3° SET – Squarcini incappa in un errore al servizio, Tolok rimedia subito mettendo a segno l’1-1 e il 3-2, ma Nemeth impatta sul 3-3. Come nei set precedenti, la Igor prova subito a imporre il suo ritmo e così, dopo il parziale di 3-0 propiziato da Ishikawa e Bonifacio, coach Negro decide di chiamare il ‘tempo’ (6-3). Dopo la pausa Cekulaev stampa Ishikawa, ma la risposta di Squarcini non si lascia attendere; poi Van Aalen riporta Chieri in scia con un ace (7-6). Le Zanzare trovano di nuovo un break, ma ancora una volta subiscono la reazione delle avversarie (9-8). Dopo una fase di gioco caratterizzata dal botta e risposta, Chieri pareggia grazie a un ace di Van Aalen (14-14) e poco dopo mette la freccia del sorpasso con Nervini (15-16): a questo punto, coach Bernardi decide di richiamare le sue giocatrici. Dopo la pausa Novara ribalta il risultato con Alsmeier (18-17), anche se la reazione del Fenera arriva poco dopo (20-22). La panchina novarese ferma di nuovo il gioco, ma l’inerzia non cambia e Chieri porta a casa il set (22-25).
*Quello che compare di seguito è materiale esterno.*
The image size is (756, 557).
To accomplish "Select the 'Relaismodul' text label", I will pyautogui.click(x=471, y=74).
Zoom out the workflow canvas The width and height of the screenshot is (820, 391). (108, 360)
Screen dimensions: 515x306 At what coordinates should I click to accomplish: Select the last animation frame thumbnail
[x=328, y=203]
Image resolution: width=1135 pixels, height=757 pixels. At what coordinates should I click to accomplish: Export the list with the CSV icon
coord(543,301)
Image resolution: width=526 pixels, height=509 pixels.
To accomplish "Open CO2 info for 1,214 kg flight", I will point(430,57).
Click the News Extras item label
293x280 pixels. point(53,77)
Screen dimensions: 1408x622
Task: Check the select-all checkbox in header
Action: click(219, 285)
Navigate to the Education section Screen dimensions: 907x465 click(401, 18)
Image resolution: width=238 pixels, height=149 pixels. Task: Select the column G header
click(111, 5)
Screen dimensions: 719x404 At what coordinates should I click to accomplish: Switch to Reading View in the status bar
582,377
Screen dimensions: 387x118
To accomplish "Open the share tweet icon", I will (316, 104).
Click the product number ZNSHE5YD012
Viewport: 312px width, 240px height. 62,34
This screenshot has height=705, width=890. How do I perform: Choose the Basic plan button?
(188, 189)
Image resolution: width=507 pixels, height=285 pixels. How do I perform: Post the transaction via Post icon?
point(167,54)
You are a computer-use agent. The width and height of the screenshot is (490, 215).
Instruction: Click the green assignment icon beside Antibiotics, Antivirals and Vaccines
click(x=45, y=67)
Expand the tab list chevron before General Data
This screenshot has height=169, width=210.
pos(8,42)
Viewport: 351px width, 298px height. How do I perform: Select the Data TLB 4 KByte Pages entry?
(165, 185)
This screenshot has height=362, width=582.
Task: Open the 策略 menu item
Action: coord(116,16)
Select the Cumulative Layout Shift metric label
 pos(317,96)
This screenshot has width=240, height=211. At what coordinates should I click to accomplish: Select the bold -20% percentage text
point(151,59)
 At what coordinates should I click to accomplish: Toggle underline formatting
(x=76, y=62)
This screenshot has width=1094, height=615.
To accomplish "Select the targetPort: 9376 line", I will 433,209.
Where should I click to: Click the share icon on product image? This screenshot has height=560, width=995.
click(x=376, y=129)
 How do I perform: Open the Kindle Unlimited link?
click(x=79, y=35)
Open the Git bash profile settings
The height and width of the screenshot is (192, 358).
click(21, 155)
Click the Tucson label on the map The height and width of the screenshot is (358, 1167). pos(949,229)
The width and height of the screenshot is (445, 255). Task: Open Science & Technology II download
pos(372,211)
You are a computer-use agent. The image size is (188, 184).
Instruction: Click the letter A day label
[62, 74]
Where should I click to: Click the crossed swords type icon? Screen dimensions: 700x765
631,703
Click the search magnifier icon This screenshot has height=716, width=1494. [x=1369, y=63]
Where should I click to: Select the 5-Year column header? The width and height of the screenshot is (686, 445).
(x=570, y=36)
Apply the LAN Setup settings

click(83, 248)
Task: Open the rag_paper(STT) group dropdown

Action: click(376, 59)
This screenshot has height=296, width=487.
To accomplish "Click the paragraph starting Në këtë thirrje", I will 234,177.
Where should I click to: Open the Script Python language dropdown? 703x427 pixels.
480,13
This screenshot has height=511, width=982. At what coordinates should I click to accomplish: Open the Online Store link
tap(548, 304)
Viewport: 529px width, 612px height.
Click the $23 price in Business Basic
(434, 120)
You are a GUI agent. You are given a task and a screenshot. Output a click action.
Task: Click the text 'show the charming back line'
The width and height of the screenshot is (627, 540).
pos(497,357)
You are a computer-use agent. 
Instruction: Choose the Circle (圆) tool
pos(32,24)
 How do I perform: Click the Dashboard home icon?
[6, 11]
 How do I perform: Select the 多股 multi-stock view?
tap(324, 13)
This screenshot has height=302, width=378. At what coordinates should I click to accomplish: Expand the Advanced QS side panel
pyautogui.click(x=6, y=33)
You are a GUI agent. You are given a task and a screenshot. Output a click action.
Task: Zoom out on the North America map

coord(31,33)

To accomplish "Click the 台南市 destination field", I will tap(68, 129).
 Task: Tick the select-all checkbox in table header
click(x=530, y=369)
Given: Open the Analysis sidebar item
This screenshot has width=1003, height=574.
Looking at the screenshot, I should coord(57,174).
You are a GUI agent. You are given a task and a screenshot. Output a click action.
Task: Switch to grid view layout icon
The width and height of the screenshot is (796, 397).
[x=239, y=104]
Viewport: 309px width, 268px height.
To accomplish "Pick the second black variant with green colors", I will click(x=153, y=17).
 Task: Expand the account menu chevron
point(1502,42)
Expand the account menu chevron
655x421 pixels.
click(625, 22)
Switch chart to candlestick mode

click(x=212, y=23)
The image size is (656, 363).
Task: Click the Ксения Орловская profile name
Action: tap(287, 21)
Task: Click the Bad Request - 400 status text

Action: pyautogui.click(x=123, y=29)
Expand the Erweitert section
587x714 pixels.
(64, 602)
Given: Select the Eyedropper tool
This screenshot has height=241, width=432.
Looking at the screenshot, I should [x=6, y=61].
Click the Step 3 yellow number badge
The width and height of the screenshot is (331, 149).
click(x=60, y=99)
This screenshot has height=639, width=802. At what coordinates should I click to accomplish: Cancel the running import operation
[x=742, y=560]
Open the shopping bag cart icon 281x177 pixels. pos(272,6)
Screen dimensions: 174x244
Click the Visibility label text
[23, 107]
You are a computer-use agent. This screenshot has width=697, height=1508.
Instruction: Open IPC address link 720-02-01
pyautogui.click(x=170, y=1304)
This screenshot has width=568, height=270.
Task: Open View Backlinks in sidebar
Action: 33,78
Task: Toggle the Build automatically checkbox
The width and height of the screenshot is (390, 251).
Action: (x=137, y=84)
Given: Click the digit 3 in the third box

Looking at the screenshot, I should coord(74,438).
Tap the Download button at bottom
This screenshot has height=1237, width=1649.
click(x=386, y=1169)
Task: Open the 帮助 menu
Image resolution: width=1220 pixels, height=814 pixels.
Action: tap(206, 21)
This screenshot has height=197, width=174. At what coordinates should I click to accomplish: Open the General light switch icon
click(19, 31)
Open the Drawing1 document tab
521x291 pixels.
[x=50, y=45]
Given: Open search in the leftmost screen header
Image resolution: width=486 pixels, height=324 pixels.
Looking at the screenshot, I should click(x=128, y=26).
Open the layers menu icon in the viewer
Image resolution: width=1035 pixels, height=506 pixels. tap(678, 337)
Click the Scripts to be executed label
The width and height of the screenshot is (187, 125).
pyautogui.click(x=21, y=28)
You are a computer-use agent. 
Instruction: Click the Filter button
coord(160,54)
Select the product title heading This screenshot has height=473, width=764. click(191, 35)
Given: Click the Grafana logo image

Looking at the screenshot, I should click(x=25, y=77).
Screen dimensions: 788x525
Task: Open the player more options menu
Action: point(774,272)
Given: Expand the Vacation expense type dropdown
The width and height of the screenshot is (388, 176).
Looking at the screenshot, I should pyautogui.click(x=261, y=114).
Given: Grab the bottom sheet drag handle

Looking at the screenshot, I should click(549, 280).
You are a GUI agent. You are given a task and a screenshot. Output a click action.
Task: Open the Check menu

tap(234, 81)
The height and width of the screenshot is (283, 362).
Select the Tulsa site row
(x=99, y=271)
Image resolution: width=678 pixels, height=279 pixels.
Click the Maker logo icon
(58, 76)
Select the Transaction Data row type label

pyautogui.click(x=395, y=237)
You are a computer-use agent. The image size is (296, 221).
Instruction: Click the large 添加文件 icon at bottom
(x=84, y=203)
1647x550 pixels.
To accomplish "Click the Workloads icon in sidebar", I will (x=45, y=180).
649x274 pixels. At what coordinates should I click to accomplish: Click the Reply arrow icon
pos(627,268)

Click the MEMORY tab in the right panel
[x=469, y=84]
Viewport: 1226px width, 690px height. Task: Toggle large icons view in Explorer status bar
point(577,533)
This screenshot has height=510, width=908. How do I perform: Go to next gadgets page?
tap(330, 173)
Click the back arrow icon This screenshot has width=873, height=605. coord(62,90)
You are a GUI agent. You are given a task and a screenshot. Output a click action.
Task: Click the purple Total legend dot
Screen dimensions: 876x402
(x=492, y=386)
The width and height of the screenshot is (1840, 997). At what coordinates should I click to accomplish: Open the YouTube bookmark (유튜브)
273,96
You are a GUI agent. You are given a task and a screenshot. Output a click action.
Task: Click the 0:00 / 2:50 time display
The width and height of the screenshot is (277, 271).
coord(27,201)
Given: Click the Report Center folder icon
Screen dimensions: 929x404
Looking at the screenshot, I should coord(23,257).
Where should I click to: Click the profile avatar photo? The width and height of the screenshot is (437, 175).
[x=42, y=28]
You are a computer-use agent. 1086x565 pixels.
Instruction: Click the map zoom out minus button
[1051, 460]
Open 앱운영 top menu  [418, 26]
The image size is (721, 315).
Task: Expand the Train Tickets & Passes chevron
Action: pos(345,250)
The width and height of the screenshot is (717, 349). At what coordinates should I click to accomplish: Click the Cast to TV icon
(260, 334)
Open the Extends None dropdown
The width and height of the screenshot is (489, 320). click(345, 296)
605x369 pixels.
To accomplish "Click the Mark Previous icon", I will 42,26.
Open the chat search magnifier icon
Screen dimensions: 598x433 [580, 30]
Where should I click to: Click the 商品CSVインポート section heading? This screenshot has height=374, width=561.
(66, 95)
4° SET – La quarta frazione parte con un errore di Tolok e prosegue con gli attacchi vincenti di Nervini e Nemeth (1-3). Le azzurre restano in scia grazie a Bonifacio e Tolok, e pareggiano sfruttando un errore di Alberti (7-7). Dopo alcuni scambi equilibrati, Tolok completa la rimonta mettendo a terra un pallonetto; poi Nemeth sbaglia e così coach Negro corre ai ripari chiamando timeout (11-9). Al rientro in campo la Igor è imprecisa dai nove metri, ma le bocche da fuoco rimediano, prima tenendo le ospiti a distanza di sicurezza e poi trovando un break (15-12). Poco dopo Kunzler incappa in un errore e Alsmeier fa esplodere il Pala Igor con la botta del 18-13: sul meno 5 la panchina di Chieri ferma il gioco con un timeout. Tuttavia, dopo l’interruzione, è Tolok la prima a segnare; poi le collinari reagiscono e recuperano un break (19-15). Alsmeier e Bonifacio ristabiliscono le distanze, così la Igor può amministrare il vantaggio: alla fine, è il block di Bonifacio a chiudere la contesa (25-17).
IGOR GORGONZOLA NOVARA 3
REALE MUTUA FENERA CHIERI ’76 1
(25-17, 25-17, 22-25, 25-17)
IGOR GORGONZOLA NOVARA: Van Avermaet ne, Cambi 2, Herbots ne, Squarcini 5, De Nardi (L), Leonardi (L), Alsmeier 15, Ishikawa 10, Mims ne, Bonifacio 8, Carraro ne, Baijens, Tolok 29, Melli. Allenatore: Lorenzo Bernardi. Assistente: Dario Simoni.
REALE MUTUA FENERA CHIERI ’76: Antunovic, Degradi, Kunzler 7, Spirito (L), Ferrarini, Bonafede (L) ne, Alberti 4, Van Aalen 3, Nervini 11, Bah 1, Nemeth 17, Cekulaev 8, Dambrink 2. Allenatore: Nicola Negro. Assistente: Marco Rostagno.
ARBITRI: Serena Salvati e Armando Simbari
NOTE: Novara: battute vincenti 2, battute sbagliate 14, attacco 56%, ricezione 60%-41%, muri 6, errori 23. Chieri: battute vincenti 2, battute sbagliate 17, attacco 43%, ricezione 56%-37%, muri 6, errori 28.